NO English prose writer for quite half a century has, in the opinion of some competent judges, attained to so high a position in pure literature as Matthew Arnold; while in regard to technical excellence and distinction of style in the two kinds we should probably have to go back to Dryden before finding his equal or superior. It is in such cases almost always found, as it is found in the history of literature itself, that accomplishment in verse comes first, and to a great extent shapes the conditions of the subsequent accomplishment in prose. As the above biographical note will have shown, Mr. Arnold’s production in prose was for very many years scanty and occasional; but it was sufficient, with the assistance of his practice in a decidedly classical variety of verse, distinguished by a somewhat economical and precise use of words, in treating even modern and romantic subjects, to enable him to elaborate one of the most peculiar and marked prose styles of this century.

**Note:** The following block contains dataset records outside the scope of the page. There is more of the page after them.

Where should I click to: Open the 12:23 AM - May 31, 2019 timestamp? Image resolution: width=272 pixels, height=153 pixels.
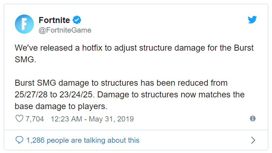[x=92, y=119]
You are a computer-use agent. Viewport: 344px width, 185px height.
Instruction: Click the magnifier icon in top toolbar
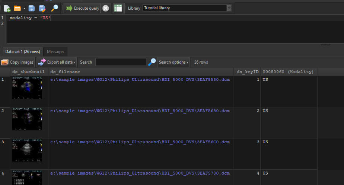pyautogui.click(x=55, y=8)
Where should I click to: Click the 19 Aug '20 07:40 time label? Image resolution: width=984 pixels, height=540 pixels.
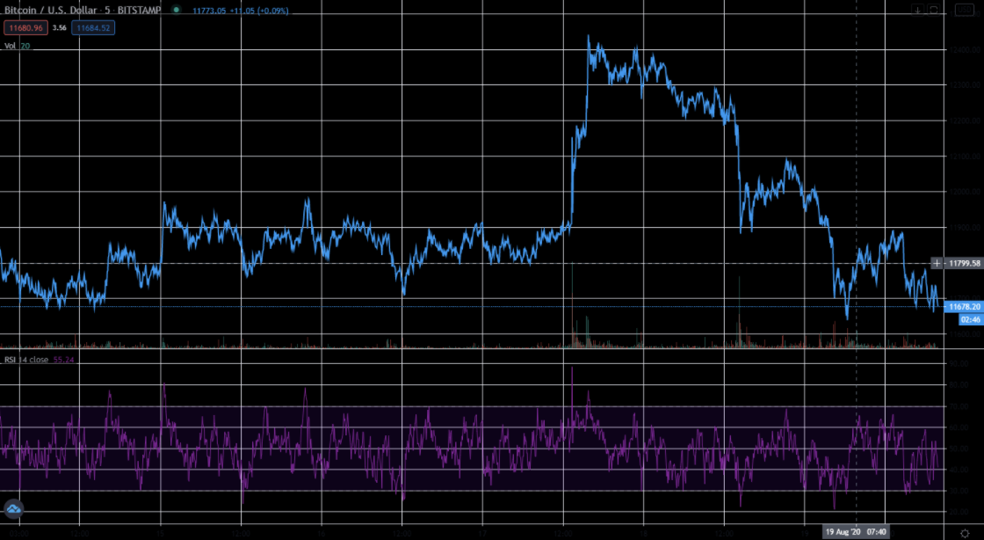(855, 532)
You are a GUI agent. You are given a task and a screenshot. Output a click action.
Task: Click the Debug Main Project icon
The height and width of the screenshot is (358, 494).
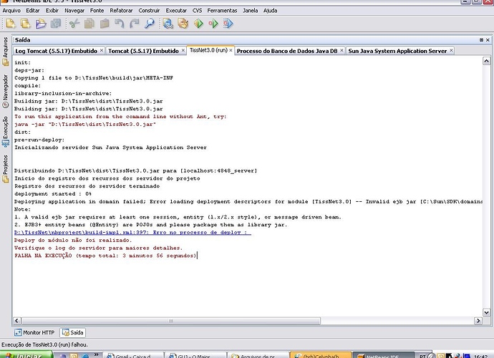tap(213, 24)
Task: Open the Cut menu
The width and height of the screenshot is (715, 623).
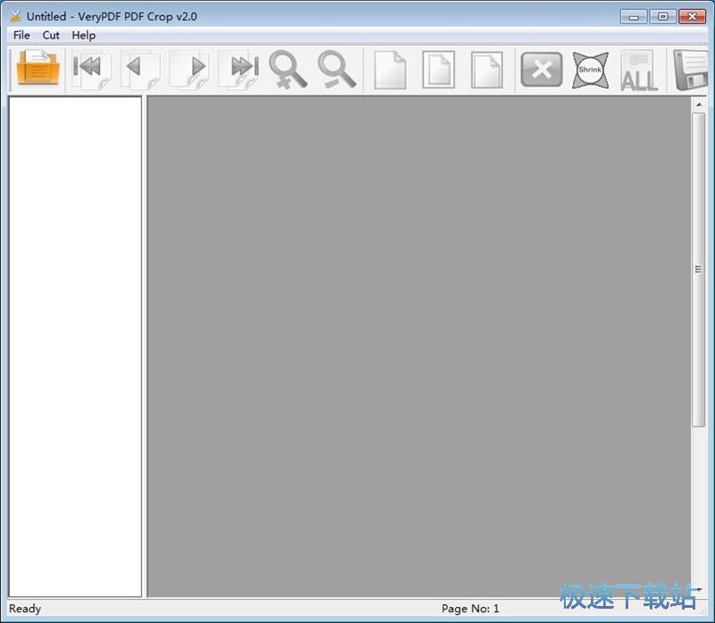Action: [50, 35]
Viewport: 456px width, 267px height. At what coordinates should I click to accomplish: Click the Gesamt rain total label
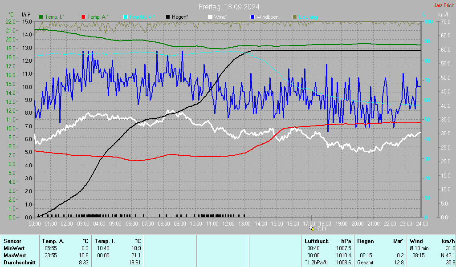(366, 263)
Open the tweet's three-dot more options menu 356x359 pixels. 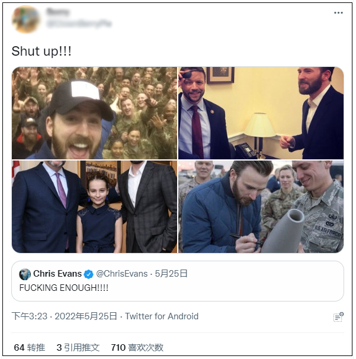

It may indeed be contended that when the Essays in Criticism attracted public attention, the attraction was due at least as much to the subject and to the thought of the writer as to his style. All three were, in almost the highest degree, possessed of the interest of novelty. Except to a very few readers, familiar with the work of French critics, Mr. Arnold’s fashion of handling literary subjects must have seemed almost entirely new; while no one could say that he was a servile or a very exact follower even of Sainte-Beuve himself. The attempt to bring literature, ancient and modern, under a sort of comparative inspection, and to handle it from general points of view, was almost as novel in the special way in which it was done. Behind this was the pretty fully revealed personal idiosyncrasy of the writer, which was in the highest degree distinct, piquant, and varied—an extreme academic polish with a hardly disguised contempt for academic routine, liberalism of a very decided kind in some ways, combined with a profound and not in the least disguised disdain not merely of the vulgar but of the majority, very wide reading, with an earnest, an almost painful endeavour to disclaim the pedant and assume the man of the world. And behind this again (or to some tastes which might take the things in reverse order, first and foremost of all) there lay the style—brilliant and polished to a nicety, condemning “Corinthian” ornament in a manner which itself showed the most laboured mannerism, relying to a great extent on obvious devices which might almost be called tricks, yet extolling the virtues of quietness and proportion, intensely individual and English, in spite of the affectation of cosmopolitanism, discussing grave subjects with something more nearly approaching to levity than almost any one except Sydney Smith had recently permitted himself, and in a way as different from Sydney’s as possible. It was no wonder that critics first, and the public afterwards, were attracted, irritated, amused, or charmed.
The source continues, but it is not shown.